**Activity**: Beginning at the line containing "Апрель 2017 (33, 2531)" in the material below and ending at the line containing "Событие года (35, 1495)", return each line exactly and add nothing.

**Data to use**:
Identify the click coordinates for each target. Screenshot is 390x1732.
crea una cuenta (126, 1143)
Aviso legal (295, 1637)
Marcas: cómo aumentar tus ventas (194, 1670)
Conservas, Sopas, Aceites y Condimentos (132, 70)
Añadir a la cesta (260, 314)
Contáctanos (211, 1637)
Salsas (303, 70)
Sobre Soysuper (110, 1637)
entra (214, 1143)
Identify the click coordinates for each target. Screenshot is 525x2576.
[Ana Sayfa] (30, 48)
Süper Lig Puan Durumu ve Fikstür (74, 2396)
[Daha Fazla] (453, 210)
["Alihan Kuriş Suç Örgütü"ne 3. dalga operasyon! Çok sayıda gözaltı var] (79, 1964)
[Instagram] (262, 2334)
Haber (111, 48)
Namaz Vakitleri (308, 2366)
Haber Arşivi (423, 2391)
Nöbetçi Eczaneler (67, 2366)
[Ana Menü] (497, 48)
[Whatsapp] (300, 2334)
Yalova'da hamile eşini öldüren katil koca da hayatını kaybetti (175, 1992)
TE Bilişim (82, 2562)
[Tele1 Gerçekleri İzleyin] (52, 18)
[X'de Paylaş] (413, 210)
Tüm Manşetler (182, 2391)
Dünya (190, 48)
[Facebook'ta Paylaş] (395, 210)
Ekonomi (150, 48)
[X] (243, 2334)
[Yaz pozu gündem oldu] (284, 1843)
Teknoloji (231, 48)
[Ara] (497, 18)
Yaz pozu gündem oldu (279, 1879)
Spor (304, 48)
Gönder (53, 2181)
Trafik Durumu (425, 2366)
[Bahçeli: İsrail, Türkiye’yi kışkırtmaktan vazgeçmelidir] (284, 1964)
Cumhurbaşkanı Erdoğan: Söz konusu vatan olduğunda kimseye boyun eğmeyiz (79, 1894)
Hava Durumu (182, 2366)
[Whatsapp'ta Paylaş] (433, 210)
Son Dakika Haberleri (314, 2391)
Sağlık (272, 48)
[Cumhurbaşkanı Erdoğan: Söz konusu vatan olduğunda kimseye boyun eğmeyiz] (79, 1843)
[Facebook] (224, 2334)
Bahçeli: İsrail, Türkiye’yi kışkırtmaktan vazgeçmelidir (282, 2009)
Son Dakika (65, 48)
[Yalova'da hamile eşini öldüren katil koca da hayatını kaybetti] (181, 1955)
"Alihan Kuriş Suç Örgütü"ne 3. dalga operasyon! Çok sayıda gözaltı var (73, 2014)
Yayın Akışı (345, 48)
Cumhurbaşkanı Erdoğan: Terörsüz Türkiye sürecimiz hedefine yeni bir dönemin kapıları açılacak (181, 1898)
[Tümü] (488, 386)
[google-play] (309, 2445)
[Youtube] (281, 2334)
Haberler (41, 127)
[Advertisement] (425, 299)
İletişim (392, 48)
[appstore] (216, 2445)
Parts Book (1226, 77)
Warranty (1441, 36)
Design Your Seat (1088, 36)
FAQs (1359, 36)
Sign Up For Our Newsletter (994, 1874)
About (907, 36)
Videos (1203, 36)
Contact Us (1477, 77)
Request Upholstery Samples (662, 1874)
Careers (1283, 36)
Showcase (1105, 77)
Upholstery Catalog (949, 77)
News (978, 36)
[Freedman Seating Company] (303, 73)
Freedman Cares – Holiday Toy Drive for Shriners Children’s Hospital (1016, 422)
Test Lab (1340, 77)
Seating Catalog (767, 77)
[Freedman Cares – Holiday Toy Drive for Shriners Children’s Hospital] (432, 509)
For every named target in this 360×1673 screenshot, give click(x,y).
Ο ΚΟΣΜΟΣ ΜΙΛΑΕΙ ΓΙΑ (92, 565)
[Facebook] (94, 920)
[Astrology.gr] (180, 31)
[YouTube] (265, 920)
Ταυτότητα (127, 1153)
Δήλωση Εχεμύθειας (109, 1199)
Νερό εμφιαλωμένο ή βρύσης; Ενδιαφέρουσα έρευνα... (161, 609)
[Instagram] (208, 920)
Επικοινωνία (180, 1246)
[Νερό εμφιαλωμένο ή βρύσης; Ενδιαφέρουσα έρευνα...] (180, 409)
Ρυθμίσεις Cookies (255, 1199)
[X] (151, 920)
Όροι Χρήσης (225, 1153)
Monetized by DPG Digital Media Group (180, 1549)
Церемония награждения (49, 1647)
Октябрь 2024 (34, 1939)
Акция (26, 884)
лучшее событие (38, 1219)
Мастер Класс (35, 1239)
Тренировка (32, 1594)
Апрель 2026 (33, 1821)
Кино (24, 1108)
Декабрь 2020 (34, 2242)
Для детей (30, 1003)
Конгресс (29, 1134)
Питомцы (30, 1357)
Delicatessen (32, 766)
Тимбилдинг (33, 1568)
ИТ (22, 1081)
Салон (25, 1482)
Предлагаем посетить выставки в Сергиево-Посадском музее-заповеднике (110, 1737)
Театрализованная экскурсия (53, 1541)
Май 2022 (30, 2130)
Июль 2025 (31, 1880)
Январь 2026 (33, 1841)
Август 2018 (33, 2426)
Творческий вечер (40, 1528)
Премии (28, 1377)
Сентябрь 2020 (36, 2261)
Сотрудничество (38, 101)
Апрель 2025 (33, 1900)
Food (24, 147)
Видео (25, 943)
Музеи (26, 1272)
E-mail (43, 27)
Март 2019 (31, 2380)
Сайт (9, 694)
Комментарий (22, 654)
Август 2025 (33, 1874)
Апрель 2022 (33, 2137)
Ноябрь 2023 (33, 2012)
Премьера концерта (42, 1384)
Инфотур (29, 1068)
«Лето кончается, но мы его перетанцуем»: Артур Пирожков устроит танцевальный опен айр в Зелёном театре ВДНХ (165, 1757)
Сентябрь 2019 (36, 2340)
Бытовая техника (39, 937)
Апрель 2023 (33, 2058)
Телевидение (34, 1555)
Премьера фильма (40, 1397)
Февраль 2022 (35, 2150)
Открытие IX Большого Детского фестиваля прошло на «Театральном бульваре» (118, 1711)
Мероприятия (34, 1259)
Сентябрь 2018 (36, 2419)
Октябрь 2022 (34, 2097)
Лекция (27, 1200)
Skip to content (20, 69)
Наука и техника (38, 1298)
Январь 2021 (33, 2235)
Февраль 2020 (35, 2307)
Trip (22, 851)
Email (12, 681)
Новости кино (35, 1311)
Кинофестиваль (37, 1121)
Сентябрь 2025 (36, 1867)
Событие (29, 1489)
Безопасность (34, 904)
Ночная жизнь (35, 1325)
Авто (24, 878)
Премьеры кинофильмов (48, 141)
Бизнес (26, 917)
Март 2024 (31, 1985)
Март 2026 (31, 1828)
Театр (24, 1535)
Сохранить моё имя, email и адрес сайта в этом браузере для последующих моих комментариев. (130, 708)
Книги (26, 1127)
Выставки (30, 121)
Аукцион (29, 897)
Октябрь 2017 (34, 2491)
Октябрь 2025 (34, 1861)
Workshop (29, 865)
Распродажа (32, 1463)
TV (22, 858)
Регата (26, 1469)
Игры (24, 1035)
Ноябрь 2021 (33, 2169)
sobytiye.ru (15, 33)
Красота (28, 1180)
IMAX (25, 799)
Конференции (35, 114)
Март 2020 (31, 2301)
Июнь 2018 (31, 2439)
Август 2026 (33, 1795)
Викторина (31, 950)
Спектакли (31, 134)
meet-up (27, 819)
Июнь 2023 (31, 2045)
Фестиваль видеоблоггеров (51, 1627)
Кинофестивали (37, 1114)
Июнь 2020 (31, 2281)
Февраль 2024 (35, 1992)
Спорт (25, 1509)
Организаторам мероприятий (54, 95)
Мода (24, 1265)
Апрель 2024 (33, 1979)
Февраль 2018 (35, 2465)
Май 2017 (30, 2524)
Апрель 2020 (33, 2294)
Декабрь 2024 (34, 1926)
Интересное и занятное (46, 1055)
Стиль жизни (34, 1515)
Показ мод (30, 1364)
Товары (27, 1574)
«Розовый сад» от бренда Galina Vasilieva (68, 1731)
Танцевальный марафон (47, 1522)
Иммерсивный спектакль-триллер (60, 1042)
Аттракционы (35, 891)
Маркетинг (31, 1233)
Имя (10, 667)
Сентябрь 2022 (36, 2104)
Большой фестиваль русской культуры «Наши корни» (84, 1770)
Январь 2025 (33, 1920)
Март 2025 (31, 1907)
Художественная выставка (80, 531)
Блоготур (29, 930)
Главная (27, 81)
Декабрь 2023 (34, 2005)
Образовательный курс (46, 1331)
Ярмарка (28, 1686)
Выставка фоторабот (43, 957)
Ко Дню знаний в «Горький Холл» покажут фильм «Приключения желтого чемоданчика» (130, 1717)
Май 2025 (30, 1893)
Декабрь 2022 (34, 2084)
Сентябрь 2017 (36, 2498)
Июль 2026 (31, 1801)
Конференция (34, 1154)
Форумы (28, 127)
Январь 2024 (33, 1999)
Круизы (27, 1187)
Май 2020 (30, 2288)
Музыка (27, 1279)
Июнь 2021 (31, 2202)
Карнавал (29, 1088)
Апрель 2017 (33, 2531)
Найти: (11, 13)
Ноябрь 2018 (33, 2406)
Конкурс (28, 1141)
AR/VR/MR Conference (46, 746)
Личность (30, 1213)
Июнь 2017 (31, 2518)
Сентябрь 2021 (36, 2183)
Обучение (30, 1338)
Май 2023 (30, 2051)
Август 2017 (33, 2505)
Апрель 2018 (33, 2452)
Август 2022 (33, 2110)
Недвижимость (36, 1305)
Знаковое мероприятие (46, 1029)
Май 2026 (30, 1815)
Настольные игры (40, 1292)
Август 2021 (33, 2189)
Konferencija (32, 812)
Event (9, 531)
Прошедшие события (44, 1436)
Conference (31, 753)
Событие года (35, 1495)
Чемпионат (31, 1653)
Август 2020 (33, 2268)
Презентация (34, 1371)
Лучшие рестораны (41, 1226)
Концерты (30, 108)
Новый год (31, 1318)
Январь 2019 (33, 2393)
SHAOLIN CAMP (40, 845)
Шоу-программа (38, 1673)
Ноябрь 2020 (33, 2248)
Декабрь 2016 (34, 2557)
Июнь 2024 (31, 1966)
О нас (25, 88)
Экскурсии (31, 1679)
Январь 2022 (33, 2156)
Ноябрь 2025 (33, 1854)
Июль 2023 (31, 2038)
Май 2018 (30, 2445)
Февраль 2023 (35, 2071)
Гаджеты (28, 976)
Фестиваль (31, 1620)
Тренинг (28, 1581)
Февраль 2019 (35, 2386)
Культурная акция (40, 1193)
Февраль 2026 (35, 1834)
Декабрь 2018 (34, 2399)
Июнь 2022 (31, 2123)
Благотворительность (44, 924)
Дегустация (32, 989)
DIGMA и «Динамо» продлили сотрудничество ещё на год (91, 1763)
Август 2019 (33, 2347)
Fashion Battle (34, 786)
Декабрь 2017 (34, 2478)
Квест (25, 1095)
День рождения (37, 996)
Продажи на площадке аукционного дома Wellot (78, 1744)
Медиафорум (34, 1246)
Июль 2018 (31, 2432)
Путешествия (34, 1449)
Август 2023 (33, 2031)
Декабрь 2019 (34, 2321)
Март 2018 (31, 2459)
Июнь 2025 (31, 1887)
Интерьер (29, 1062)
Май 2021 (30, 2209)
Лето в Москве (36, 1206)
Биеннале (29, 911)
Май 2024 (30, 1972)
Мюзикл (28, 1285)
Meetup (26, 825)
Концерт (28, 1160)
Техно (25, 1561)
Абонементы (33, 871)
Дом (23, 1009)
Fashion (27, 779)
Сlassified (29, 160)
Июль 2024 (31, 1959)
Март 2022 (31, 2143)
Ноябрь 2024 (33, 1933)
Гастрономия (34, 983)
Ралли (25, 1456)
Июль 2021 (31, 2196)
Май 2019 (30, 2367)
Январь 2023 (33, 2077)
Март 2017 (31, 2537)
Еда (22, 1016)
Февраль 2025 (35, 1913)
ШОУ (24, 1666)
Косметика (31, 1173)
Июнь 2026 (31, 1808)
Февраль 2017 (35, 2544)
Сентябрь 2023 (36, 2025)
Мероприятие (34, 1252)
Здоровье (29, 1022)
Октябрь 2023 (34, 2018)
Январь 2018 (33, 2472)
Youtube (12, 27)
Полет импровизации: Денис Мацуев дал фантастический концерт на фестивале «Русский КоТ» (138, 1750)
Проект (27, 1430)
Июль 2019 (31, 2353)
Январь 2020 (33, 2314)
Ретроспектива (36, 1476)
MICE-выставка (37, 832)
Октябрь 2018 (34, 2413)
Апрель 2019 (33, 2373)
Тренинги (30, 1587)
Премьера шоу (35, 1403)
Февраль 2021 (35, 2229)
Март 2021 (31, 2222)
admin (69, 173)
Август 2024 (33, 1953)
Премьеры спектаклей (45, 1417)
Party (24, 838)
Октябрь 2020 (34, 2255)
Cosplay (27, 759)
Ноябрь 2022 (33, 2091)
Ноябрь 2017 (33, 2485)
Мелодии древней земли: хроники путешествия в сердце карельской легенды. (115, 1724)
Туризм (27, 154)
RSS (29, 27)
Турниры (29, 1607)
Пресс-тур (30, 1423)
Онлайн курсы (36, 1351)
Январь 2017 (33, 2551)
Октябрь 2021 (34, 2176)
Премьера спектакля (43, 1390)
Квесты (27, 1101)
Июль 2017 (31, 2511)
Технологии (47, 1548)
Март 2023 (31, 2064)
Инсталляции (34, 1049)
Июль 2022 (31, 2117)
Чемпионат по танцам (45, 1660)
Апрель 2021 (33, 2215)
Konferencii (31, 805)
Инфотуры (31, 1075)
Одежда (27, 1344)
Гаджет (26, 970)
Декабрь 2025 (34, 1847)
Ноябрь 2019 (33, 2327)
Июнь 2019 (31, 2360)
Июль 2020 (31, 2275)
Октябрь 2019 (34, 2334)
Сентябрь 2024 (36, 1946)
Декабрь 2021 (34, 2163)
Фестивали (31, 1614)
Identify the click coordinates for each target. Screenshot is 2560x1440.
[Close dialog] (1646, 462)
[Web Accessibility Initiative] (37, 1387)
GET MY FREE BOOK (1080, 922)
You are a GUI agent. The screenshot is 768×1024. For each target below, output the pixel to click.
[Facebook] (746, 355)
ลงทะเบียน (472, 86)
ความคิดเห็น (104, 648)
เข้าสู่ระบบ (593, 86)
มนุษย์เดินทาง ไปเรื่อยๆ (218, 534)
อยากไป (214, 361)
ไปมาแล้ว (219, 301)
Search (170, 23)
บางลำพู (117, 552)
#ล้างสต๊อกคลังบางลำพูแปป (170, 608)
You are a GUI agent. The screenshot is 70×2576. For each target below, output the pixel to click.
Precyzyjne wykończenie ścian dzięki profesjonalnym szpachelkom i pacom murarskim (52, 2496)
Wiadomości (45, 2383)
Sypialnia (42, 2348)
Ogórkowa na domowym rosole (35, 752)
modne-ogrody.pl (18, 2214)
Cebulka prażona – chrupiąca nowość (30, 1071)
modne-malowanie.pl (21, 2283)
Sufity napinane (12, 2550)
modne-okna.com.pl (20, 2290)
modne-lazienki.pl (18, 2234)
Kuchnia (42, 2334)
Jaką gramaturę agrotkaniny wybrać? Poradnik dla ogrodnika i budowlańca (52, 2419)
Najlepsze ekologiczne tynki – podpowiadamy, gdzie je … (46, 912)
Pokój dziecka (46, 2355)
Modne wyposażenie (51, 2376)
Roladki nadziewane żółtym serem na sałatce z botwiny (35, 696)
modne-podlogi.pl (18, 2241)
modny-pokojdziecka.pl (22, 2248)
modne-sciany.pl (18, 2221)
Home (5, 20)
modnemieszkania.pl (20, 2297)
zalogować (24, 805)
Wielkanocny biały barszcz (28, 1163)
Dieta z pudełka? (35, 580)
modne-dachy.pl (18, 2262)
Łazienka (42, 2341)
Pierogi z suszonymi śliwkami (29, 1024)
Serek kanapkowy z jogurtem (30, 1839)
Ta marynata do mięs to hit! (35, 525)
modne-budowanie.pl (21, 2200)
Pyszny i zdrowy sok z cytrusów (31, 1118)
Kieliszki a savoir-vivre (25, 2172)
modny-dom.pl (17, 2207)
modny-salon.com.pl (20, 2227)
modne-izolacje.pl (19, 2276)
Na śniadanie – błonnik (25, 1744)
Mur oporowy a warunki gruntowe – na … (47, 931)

**Answer for this exercise**:
Апрель 2017 (33, 2531)
Найти: (11, 13)
Ноябрь 2018 (33, 2406)
Конкурс (28, 1141)
AR/VR/MR Conference (46, 746)
Личность (30, 1213)
Июнь 2017 (31, 2518)
Сентябрь 2021 (36, 2183)
Обучение (30, 1338)
Май 2023 (30, 2051)
Август 2017 (33, 2505)
Апрель 2018 (33, 2452)
Август 2022 (33, 2110)
Недвижимость (36, 1305)
Знаковое мероприятие (46, 1029)
Май 2026 (30, 1815)
Настольные игры (40, 1292)
Август 2021 (33, 2189)
Konferencija (32, 812)
Event (9, 531)
Прошедшие события (44, 1436)
Conference (31, 753)
Событие года (35, 1495)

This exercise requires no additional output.